* _PASSAGE SHOWN_:
———

The Marimbondo Dam is an embankment dam on the Grande River near Fronteira in Minas Gerais, Brazil. The dam serves an associated hydroelectric power plant with a 1440 MW installed capacity.

==Background==
Owned and maintained by Eletrobrás Furnas, the dam was their fourth power plant constructed. Construction began in 1971 and was complete in 1975 when the first generator went online. The last of the eight generators went online in January 1977.

==Specifications==
The Marimbondo Dam is a 3100 m long and 94 m high earth-fill embankment dam with a concrete spillway and power house section. The total structural volume of materials for the dam is 14400000 m3. The dam's spillway contains nine floodgates that are 15 m wide and 18.85 m high each. In total, the spillway has a 21400 m3/s discharge capacity.

———

* _TASKS_:
A – Set down the part of the Marimbondo Dam passage from "The Marimbondo Dam is an" to "MW installed capacity.", word for word.
B – Resume the Marimbondo Dam passage after its last sentence.

* _DATA EXTRACT_:
———

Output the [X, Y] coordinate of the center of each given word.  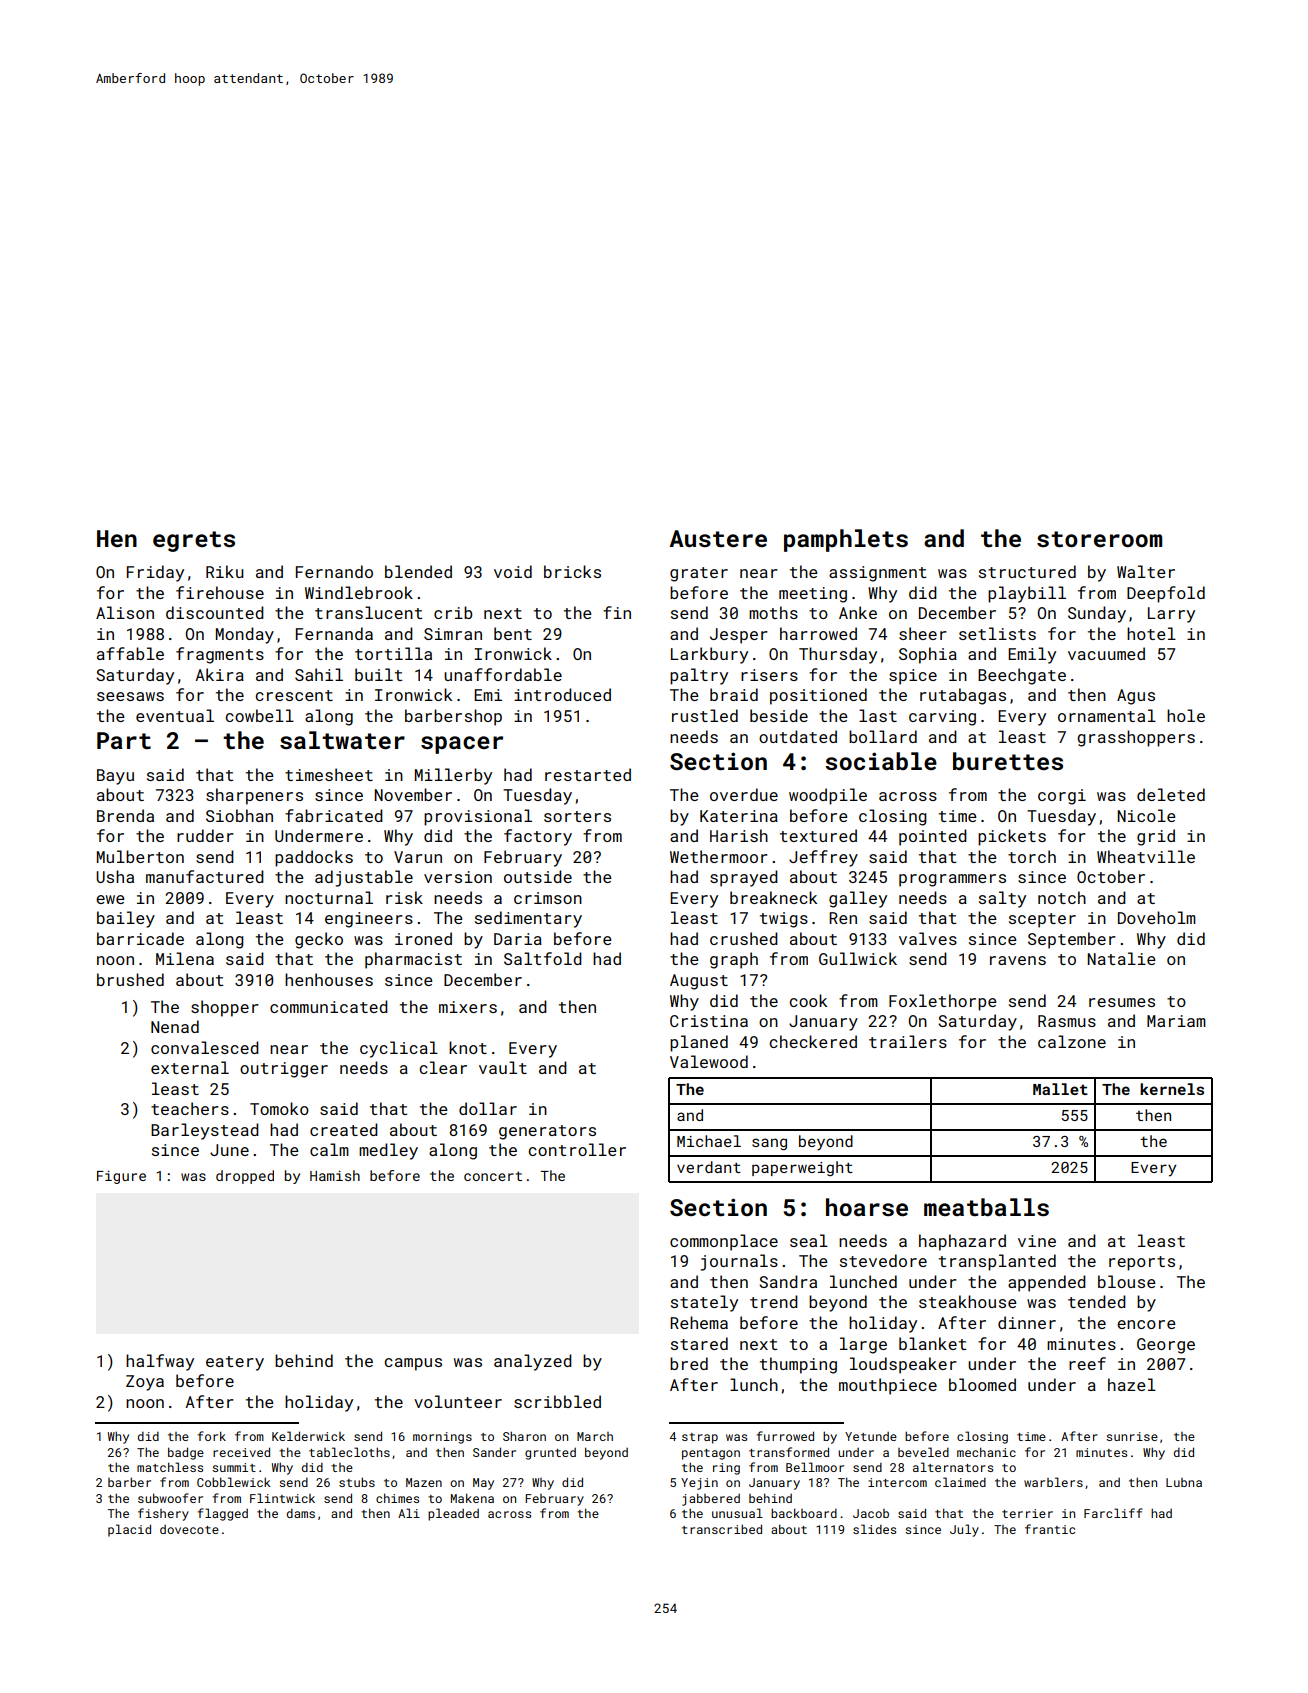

———

* _RESPONSES PER TASK_:
A –
The Marimbondo Dam is an embankment dam on the Grande River near Fronteira in Minas Gerais, Brazil. The dam serves an associated hydroelectric power plant with a 1440 MW installed capacity.

B –
==Reservoir==
The reservoir created by the dam has a surface area of 438 km2 and capacity of 6150 e6m3 with 5260 e6m3 serving as live (active or "useful") storage. The normal reservoir level is 446.3 m above sea level and the maximum is 447.36 m.

==Marimbondo Hydroelectric Power Plant==
Marimbondo Hydroelectric Power Plant is 25.3 m wide and 250.2 m long and contains eight 180 MW generators that are powered by Francis turbines.